▶ Excerpt:
════════

Blog Post: Javier A. Reyes

Key words: Evidence, Expert Discovery, Damages.

Evidence – Expert Discovery/Damages: In Vazquez v. Martinez, 175 So. 3d 372 (Fla. 5th DCA 2016) the court addressed the credibility of expert witnesses and the standard for obtaining future medical expenses.

With respect to an expert-witness’ credibility, the court held that the plaintiff was entitled to fully explore the relationship between the defendant and his expert witnesses. During the trial, the trial court permitted plaintiff to present evidence that payments totaling almost $700,000 were made “by the defense or its agents” to defendant’s expert witnesses. Here, an insurance company represented the tortfeasor defendant.  The defense argued that this evidence was irrelevant because the insured did not have any direct financial relationship with any of the experts, and instructing the jury on payments made by “representatives of the defendant” or “defendant or its agents” improperly implied the existence of insurance. The Fifth DCA acknowledged that, typically, “introducing the subject of insurance where insurance is not a proper issue constitutes prejudicial error,” citing Herrera v. Moustafa, 96 So. 3d 1020, 1021 (Fla. 4th DCA 2012). Nevertheless, the court reasoned that:

A party may attack the credibility of a witness by exposing a potential bias. § 90.608(2), Fla. Stat. (2013). “A jury is entitled to know the extent of the financial connection between the party and the witness, and the cumulative amount a party has paid an expert during their relationship.” Allstate Ins. Co. v. Boecher, 733 So. 2d 993, 997 (Fla. 1999).

════════

▶ Given entries:
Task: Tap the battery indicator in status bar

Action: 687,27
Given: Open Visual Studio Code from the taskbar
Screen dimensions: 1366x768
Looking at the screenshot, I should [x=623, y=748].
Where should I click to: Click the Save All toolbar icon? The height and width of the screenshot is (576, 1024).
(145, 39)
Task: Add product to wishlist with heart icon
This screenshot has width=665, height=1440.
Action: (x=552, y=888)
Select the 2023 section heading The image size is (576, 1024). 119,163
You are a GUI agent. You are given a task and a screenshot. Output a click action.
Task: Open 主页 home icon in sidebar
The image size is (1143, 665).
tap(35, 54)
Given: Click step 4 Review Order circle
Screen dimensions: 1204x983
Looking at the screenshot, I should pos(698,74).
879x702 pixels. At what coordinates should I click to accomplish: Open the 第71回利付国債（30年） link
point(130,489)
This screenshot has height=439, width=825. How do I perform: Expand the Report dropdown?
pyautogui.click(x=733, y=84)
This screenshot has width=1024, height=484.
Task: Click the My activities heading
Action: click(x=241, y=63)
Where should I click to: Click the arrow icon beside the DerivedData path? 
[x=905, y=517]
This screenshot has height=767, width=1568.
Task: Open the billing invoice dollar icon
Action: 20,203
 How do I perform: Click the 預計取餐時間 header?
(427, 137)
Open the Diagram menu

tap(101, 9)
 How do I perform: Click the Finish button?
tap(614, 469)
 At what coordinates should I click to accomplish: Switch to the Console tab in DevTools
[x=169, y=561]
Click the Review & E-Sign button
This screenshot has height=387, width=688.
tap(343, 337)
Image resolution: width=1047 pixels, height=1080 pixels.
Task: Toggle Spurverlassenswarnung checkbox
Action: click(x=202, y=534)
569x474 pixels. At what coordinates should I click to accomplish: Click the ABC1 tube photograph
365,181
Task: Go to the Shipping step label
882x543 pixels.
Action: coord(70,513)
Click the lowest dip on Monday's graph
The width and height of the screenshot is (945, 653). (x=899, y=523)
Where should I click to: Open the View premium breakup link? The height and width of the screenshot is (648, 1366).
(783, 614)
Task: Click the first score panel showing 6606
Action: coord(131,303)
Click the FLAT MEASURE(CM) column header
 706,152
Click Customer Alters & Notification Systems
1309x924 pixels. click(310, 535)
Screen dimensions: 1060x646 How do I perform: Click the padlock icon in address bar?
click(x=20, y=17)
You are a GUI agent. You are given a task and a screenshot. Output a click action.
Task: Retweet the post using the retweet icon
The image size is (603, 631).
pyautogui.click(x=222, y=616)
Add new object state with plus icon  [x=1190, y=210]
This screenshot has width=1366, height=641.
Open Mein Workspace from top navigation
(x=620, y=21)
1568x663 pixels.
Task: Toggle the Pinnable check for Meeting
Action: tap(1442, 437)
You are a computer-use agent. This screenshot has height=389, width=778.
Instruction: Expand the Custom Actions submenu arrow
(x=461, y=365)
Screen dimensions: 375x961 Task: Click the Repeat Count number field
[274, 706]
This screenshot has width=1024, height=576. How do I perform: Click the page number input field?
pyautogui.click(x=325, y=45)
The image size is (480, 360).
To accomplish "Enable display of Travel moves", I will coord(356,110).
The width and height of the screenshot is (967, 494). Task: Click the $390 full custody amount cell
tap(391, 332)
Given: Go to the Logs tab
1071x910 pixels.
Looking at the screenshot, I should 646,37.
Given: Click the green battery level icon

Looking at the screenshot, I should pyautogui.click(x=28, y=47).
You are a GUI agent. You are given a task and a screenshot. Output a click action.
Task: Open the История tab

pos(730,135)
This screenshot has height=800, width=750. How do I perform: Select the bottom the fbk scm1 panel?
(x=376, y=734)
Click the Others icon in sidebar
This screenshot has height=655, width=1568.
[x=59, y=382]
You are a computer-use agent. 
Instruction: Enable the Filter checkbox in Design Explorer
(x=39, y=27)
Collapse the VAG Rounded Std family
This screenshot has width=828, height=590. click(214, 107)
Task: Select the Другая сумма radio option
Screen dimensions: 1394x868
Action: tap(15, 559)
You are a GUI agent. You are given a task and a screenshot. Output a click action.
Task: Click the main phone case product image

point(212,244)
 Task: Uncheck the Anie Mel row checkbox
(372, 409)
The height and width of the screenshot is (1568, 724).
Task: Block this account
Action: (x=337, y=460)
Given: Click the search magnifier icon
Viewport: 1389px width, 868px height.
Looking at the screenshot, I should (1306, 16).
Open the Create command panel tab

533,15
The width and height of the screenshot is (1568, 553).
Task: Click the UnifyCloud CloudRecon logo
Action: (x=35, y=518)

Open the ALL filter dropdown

════════

▶ Work instruction 1:
Answer these questions from the blog post:
(a) Which court decided Vazquez v. Martinez, and in what year?
(b) About how much did the plaintiff show had been paid to the defendant's expert witnesses?
(c) Which statute section is cited for attacking a witness's credibility by exposing a potential bias?
▶ Work instruction 2: Transcribe the blog post between "Key words: Evidence, Expert" and "future medical expenses.", inclusive.

▶ Final answer 1:
(a) The Florida Fifth District Court of Appeal (Fla. 5th DCA), in 2016.
(b) Almost $700,000.
(c) § 90.608(2), Fla. Stat. (2013).

▶ Final answer 2:
Key words: Evidence, Expert Discovery, Damages.

Evidence – Expert Discovery/Damages: In Vazquez v. Martinez, 175 So. 3d 372 (Fla. 5th DCA 2016) the court addressed the credibility of expert witnesses and the standard for obtaining future medical expenses.